There has been so much I have wanted to say in the past month but the words don’t come as freely to me as they did before. It has been quite the month to say the least but what I can say is I’m exhausted, I’m worried, and I’ve been fighting the fight since day one.
But before I get into that, let’s check in with my February goals and see how that’s going:
Goal #1: Be more physically active
I am so happy to say I have actually done well in this area! I am continuing to do yoga every day when I wake up, and am doing another form of exercise (usually HIIT or another more intense yoga video) three times a week.
While I haven’t been following Yoga with Adriene’s March calendar, I have been selecting videos based on my mood or muscle groups to target and have still maintained this habit.
I feel lighter, taller, my posture is better, and I’m overall feeling more awake in the morning.
Goal #2: Eat better
So far so good for this one too! Woohoo! I am still keeping track of the meals I eat. Rather than strictly counting calories, I am also being more mindful of eating more vegetables and meal prepping more. I am not skipping breakfast (for the most part) and with my Hidrate Spark water bottle, I am also drinking more water and reaching my water intake goals for the day. Although they are a little more on the pricey side, the glowing reminders and the graph tracking my progress throughout the day has been very reinforcing.
Goal #3: Keep Going
With this mindset, I am feeling proud of the work I have put towards improving myself. I have lost about 8 lbs since February 2nd but even more importantly are the non-scale victories I have been achieving:
- my clothes fit better
- my energy levels are much higher
- I have continued sticking to a routine
- I am more mindful of what I eat, do, and how much I sleep
Other Events in My Life:
I may have mentioned this in the past but I work as an instructor therapist with children with autism and other developmental disabilities.

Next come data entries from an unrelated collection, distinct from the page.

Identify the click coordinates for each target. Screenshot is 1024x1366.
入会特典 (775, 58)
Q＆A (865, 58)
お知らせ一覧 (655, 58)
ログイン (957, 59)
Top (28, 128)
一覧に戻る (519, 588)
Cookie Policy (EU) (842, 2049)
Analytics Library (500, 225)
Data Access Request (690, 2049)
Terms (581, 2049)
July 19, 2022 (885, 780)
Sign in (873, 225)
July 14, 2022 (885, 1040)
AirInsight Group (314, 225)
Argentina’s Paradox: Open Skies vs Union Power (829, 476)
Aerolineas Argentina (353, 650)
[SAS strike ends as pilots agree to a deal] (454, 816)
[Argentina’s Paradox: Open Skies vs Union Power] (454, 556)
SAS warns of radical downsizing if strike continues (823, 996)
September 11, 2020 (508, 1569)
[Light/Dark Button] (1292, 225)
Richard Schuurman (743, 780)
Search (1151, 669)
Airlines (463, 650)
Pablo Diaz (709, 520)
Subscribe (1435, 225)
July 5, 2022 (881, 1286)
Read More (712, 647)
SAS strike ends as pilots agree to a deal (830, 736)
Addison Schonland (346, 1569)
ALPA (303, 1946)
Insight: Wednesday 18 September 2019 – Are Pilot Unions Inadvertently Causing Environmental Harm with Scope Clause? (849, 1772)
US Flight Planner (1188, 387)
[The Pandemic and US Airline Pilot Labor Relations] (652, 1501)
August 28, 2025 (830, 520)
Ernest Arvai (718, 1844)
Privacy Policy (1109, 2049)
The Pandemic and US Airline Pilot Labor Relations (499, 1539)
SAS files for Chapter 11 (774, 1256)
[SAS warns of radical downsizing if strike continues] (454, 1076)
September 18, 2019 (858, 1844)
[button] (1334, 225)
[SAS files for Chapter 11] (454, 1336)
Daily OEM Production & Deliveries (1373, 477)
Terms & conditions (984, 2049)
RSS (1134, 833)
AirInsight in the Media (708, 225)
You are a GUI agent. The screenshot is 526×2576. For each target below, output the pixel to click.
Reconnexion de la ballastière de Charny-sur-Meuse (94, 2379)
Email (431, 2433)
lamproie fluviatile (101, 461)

If you aren’t a resident of Ontario (or even if you are), you may not have heard that the provincial government has changed its autism program in terms of funding.
To quickly summarize: children were previously assessed on need and several children were on a waitlist to access services such as IBI (which is work I do – Intensive Behavioural Interventions). This plan claims to clear the waitlist and provide families with more choice.
While on the surface, it looks to be more fair and equitable, it isn’t. The only way it IS fair and equitable is that NO children will be able to access the treatment they need for success. Here are Mike Moffat’s 10 short reasons the new Autism Program should be scrapped. (I could honestly write like, 10 more blog posts on this subject ALONE)
For a more detailed look at what the Ontario PC government has claimed and the truth behind those claims, check out this article.
Here’s how it affects me:
- I am so worried for the children and families. I have worked in adult services and that is no walk in the park (honestly, I could also write a few blog posts about this as well). I have so much hope for these children, especially those I have worked with and I want the best for them and their futures. Families are being put in a difficult position financially, emotionally, and mentally. They have a hard enough time with day-to-day activities but are now forced to spend what little spare time they have to fight against the government on social media, through emails, meetings, and other efforts. Being an empathetic person by nature, it is impossible not to take these feelings to heart and feel what they feel. I continue to fight with them for a better solution.
- Job security – Families pay for services which then pays us. Lack of access to services due to insufficient funds means lack of work. It is very uncertain in the field of ABA how companies will be able to stay strong financially throughout this crisis. This is widespread across the province with layoffs beginning in companies already. While I have faith in my organization and the strong, dedicated leaders, the uncertainty is not something I am good at handling as someone with a diagnosed anxiety disorder. I am a planner. I like to know what lies ahead. I don’t have that. I am nervous. I am trying to remain positive.
That is just scratching the surface of all of the thoughts and feelings I have about this today. I will be releasing an infographic I created talking more about the Ontario Autism Program for those interested.
I’m off to do a night yoga routine before going to sleep. I need it tonight, especially.